What is expected:
Where a line contains "832x682 pixels.", begin there and restate word for word every line to the end of the entries below, pictures excluded.

Material provided:
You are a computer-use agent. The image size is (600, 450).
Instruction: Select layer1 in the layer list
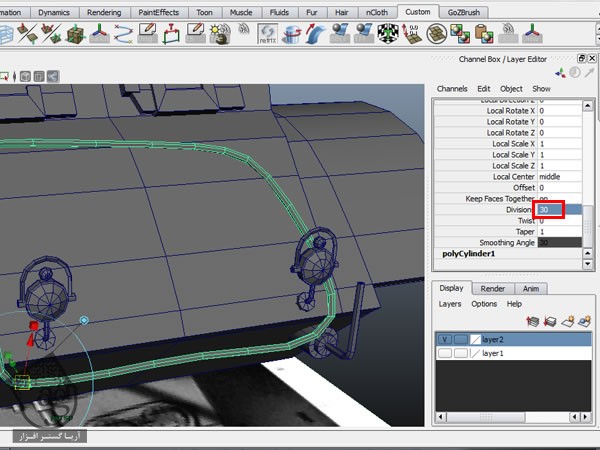493,353
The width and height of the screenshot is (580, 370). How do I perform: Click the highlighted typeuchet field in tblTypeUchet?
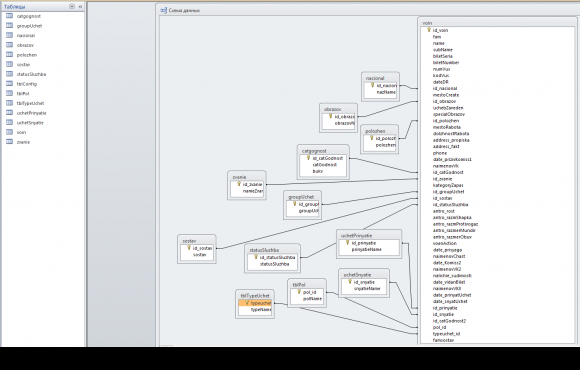(x=255, y=303)
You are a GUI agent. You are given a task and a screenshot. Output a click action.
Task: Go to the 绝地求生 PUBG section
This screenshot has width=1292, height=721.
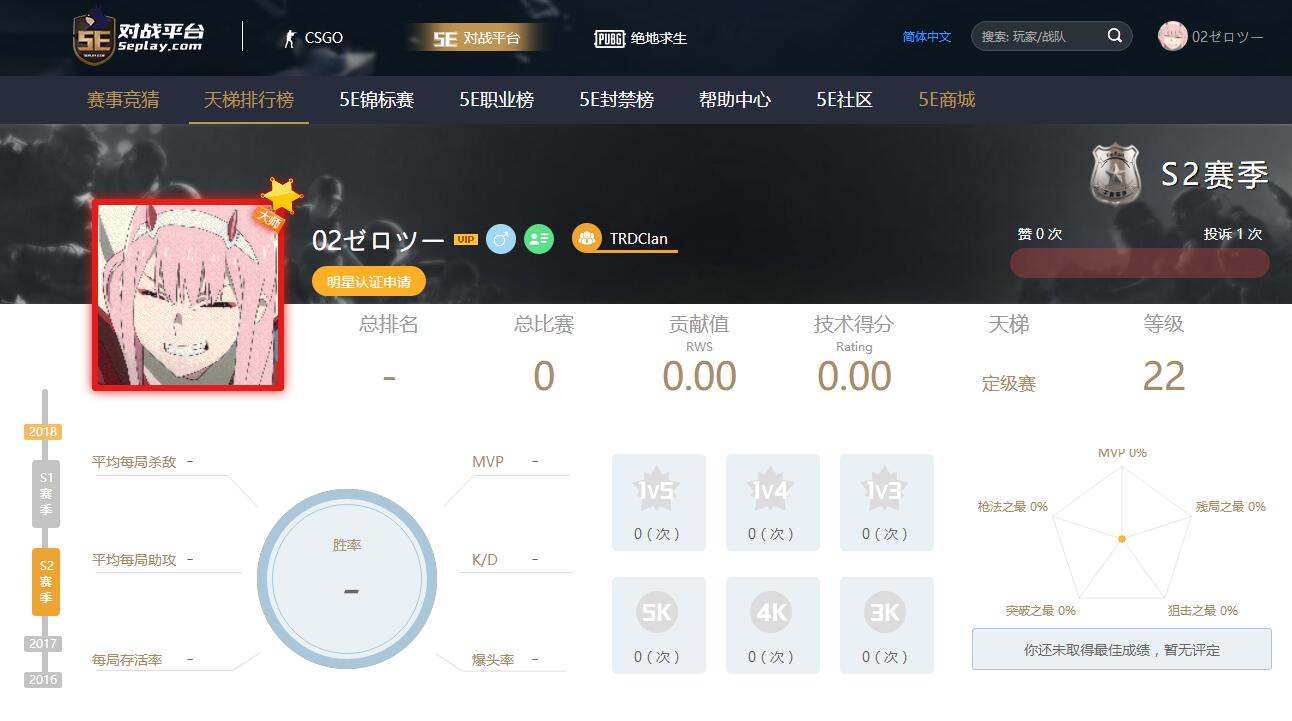pyautogui.click(x=641, y=38)

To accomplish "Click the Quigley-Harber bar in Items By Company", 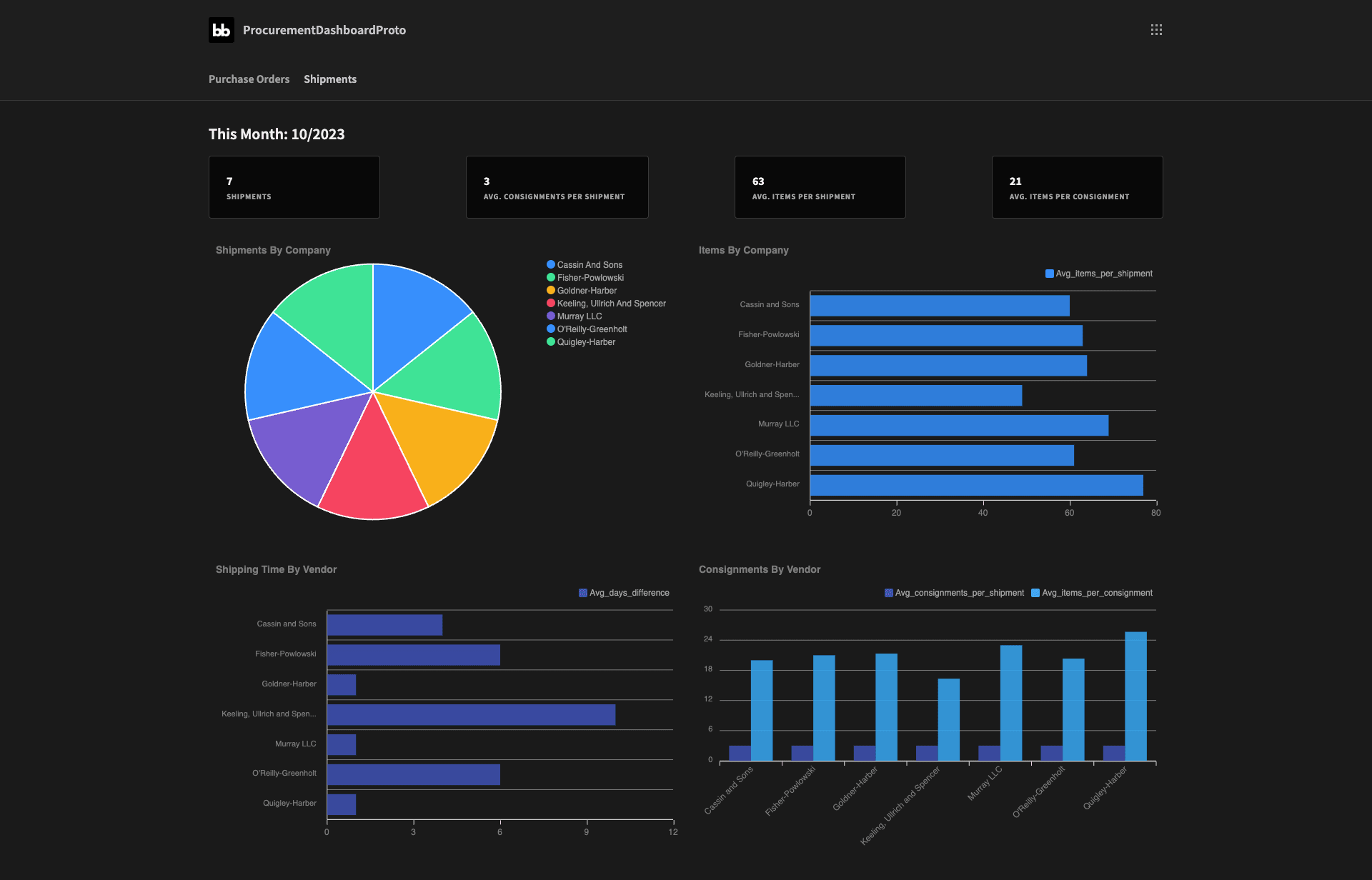I will pyautogui.click(x=976, y=485).

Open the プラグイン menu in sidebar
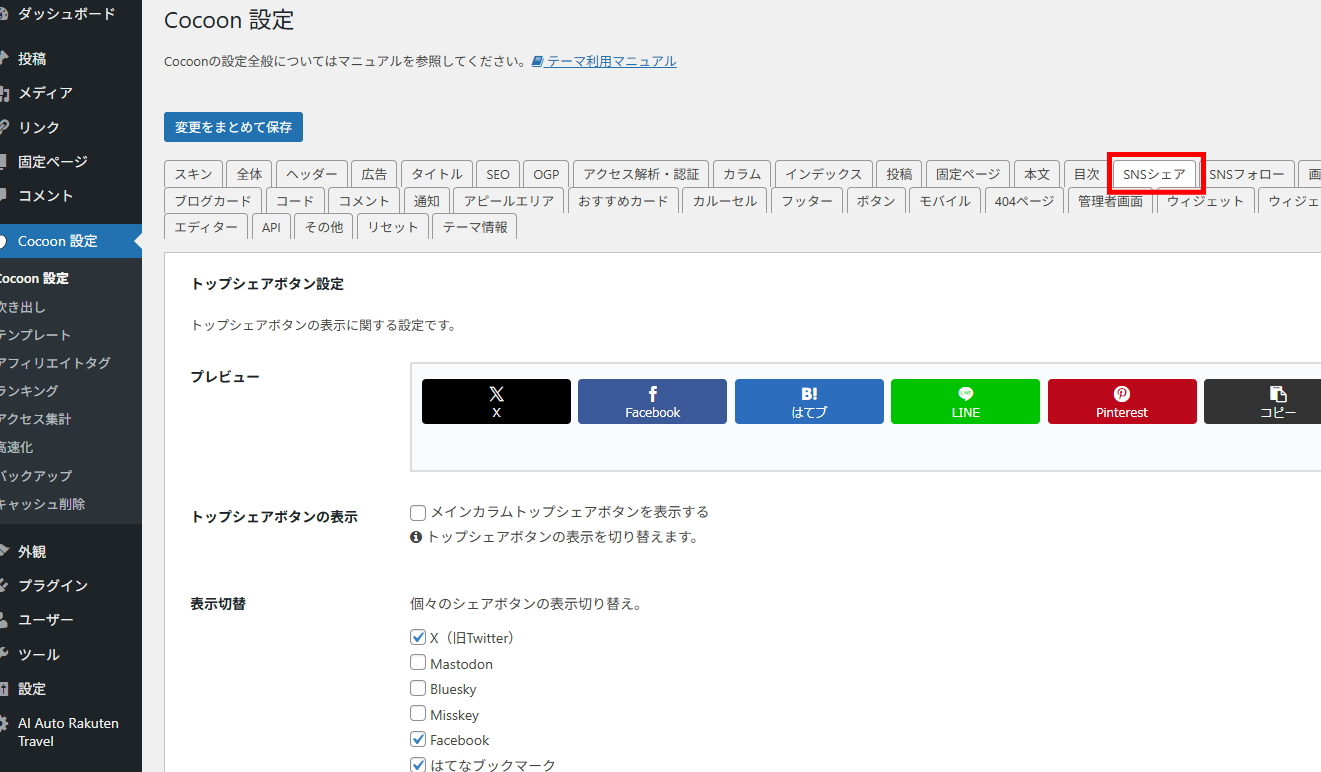click(x=52, y=586)
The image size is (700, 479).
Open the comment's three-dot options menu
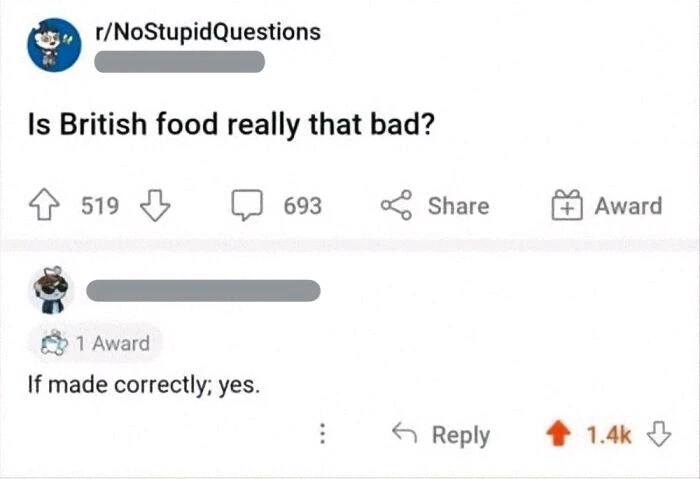322,434
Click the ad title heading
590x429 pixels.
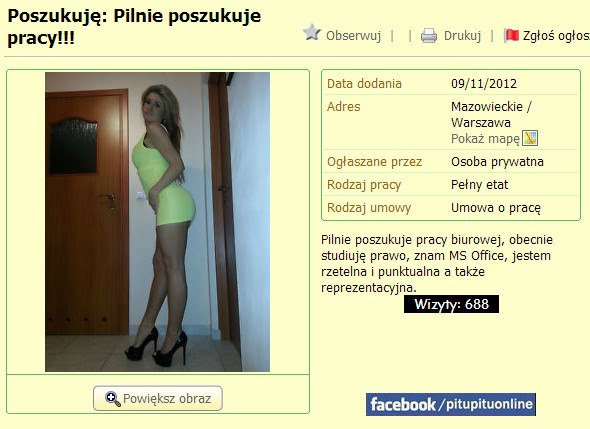point(134,27)
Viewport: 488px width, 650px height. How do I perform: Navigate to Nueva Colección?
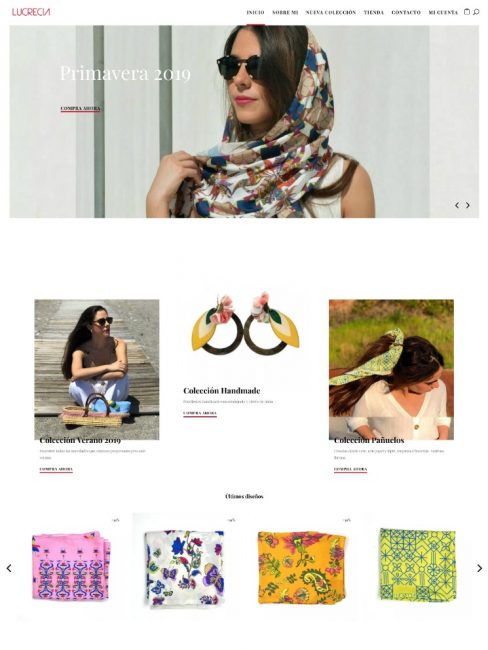(331, 12)
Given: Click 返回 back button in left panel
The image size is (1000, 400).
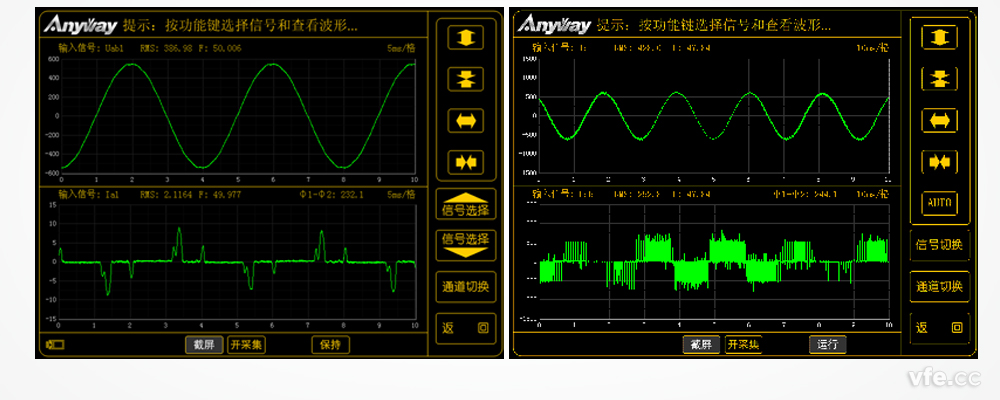Looking at the screenshot, I should (x=466, y=327).
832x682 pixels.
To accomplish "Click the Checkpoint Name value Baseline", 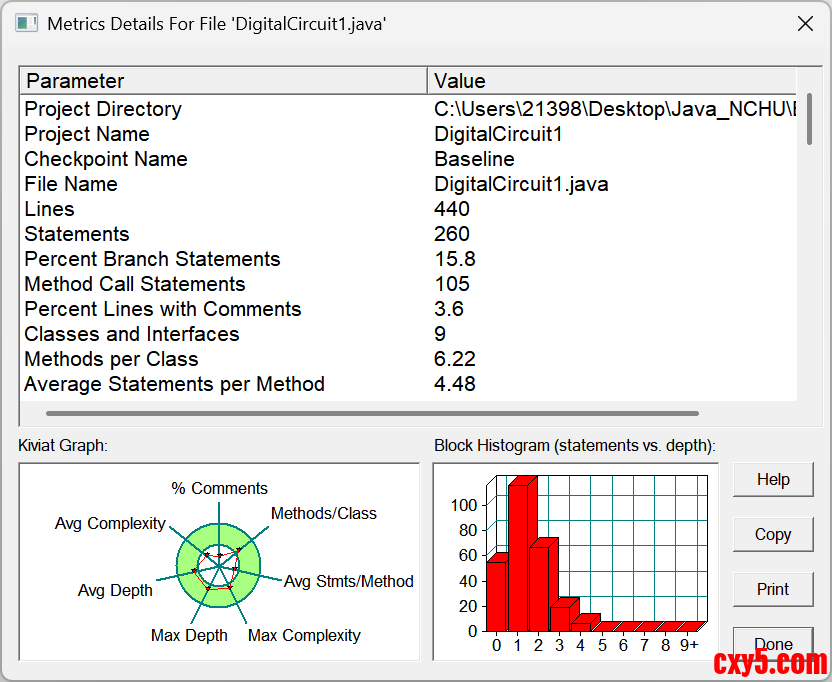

Answer space:
832x682 pixels.
To accomplish "Click the Checkpoint Name value Baseline", 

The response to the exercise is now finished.